_Parts of the exercise_:
1. Reproduce the stretch from "Effective Data Visualizations" through "to other marks." in the notes on data visualization.
2. In the notes on data visualization, what are pre-attentive attributes?
3. Resume the notes on data visualization after their last sentence.

_Source extract_:
##############################
Source: What Makes a Good visualization.

Best Practices

The audience should know what they are looking at within 5 seconds, and the visualization should be clear and easy to follow.

In the next 5 seconds the audience should understand what the conclusion of the visualization even if they are unfamiliar with the data.

As long as the visualization is not misleading, only show the data that the audience needs to understand the findings.

Effective Data Visualizations

Pre-attentive attributes: marks and channels

Pre-attentive attributes are the elements of a data visualization that people recognize automatically without conscious effort. The essential, basic building blocks that make visuals immediately understandable are called marks and channels.

Marks

M​arks are basic visual objects like points, lines, and shapes. Every mark can be broken down into four qualities:

Position - Where a specific mark is in space relating to a scale or to other marks.

Size - How big, small, long, or tall a mark is.
##############################
_Provided data_:
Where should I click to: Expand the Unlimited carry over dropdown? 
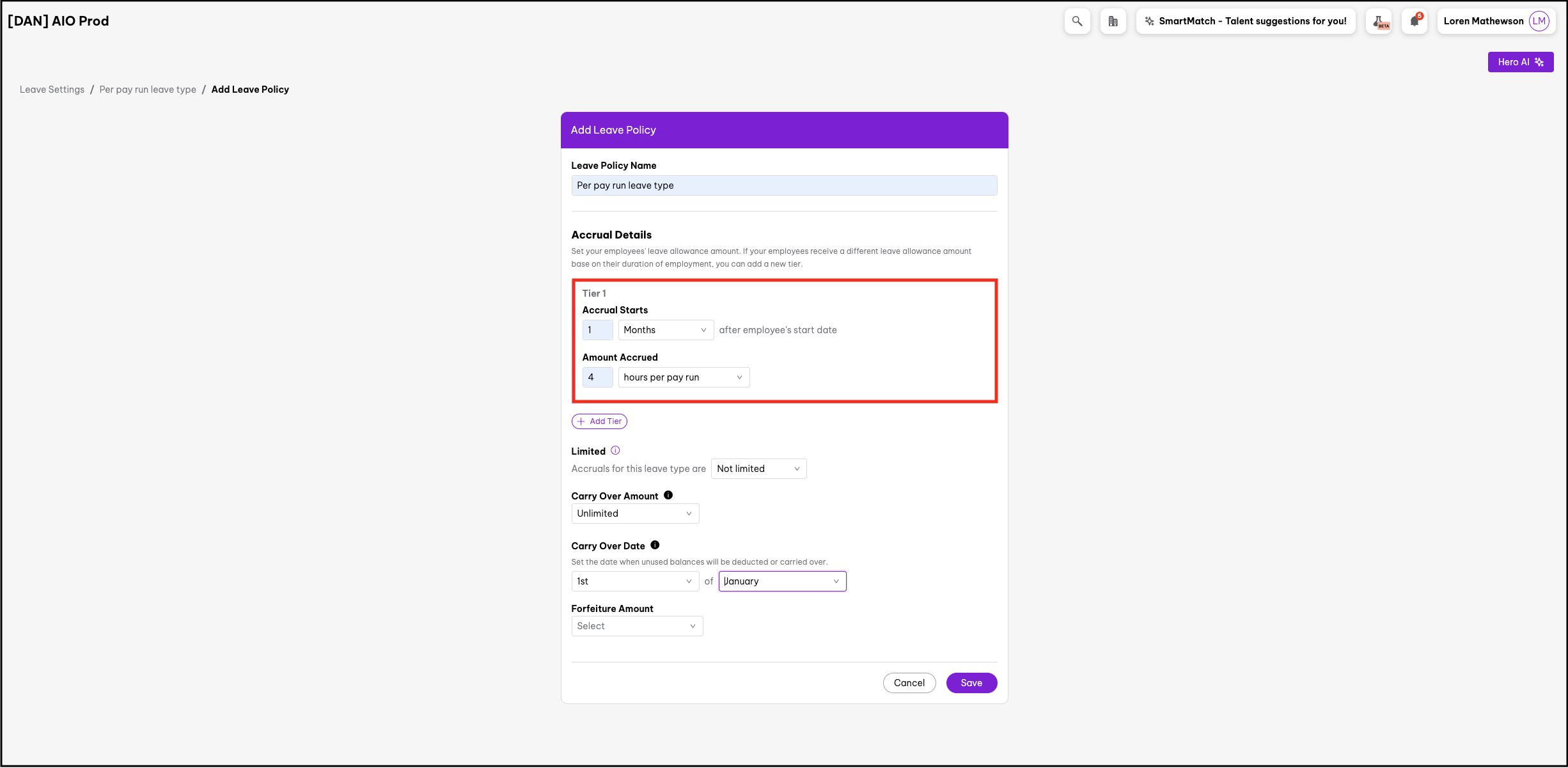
##############################
_Exercise answers_:
1.
Effective Data Visualizations

Pre-attentive attributes: marks and channels

Pre-attentive attributes are the elements of a data visualization that people recognize automatically without conscious effort. The essential, basic building blocks that make visuals immediately understandable are called marks and channels.

Marks

M​arks are basic visual objects like points, lines, and shapes. Every mark can be broken down into four qualities:

Position - Where a specific mark is in space relating to a scale or to other marks.

2. They are the elements of a data visualization that people recognize automatically without conscious effort.

3.
Shape - Whether a specific object is given a shape that communicates something about it.

Color - What color the mark is.

Channels

C​hannels are visual aspects or variables that represent characteristics of the data. Channels are basically marks that have been used to visualize data. Channels will vary in terms of how effective they are at communicating data based on three elements:

Accuracy - Are the channels helpful in accurately estimating the values being represented?

Pop out - How easy is it to distinguish certain values from others?

Grouping - How good is a channel at communicating groups that exist in the data?

Remember: the more you emphasize different things, the less that emphasis counts. The more you emphasize one single thing, the more that counts.

Design principles

Choose the appropriate visual

One of the first things you have to decide is which visual will be the most effective for your audience. Sometimes, a simple table is the best visualization. Other times, you need a more complex visualization to illustrate your point.

Optimize the data-ink ratio

The data-ink entails focusing on the part of the visual that is essential to understanding the point of the chart. Try to minimize non-data ink like boxes around legends or shadows to optimize the data-ink ratio.

Use orientation effectively

Make sure the written components of the visual, like the labels on a bar chart, are easy to read. You can change the orientation of your visual to make it easier to read and understand.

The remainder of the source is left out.